I am an
For a price, I can tell you where to get the juice - but you've got to be discreet about it. One of my favorite high-speed highs figured out that there was a line of minivans outside his house and went all locked and shit on me. So, "LandsbergsLAN" - you asshole, don't be surprised if you find a couple of empty Bass bottles and some Toyota tiremarks on your lawn some Thursday evening.
Next to an unsecured wireless network, I love me some home set-up security. I don't even try to figure out the bullshit WEP key stuff that real networks have, however, my children play baseball at a park next to a little building full of offices and apartment buildings, and it's quite entertaining to try and guess those people's passwords. There's one guy who calls his modem "JUICYFRUIT" and I haven't broken his code yet, but I am having a very good time trying. Besides the obvious gum references, there's a lotta good material there. One night as I sat with my lap overheated from a tired MacBook, I was growing desperate. I hadn't been able to get any unsecured networks, there wasn't a Starbucks for blocks and my battery was low. I found a modem called "MICHELLE." I looked to the darkening sky for inspiration, looked down and tapped in MAY10.
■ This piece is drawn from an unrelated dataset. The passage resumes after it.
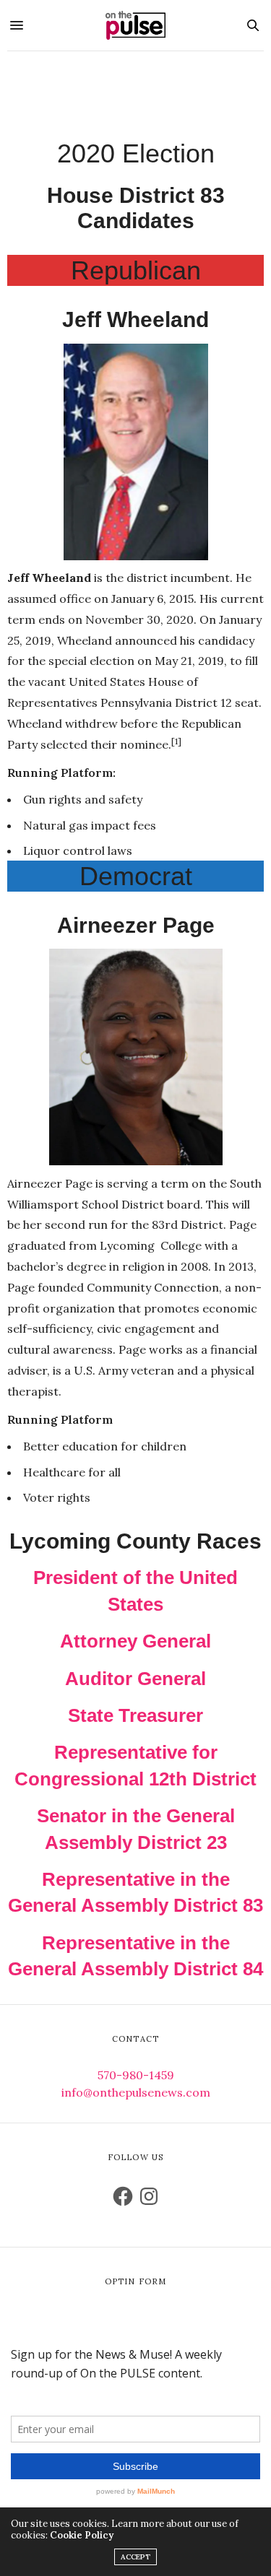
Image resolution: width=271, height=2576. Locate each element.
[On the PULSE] (136, 25)
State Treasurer (135, 1715)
And I was fricking in. That night I was as close to God's grace as I'll likely ever be.
Anyway - because of this shit and more - the high-speed wireless internet at our house is completely unsecure. C'mon by. I'm guessing you're not gonna hack into my computer and steal pictures of my bulldog. You just wanna check your damned email and that's cool with me. Enjoy the shade, surf some stuff. It's on me. Just paying it forward, y'know. You're welcome.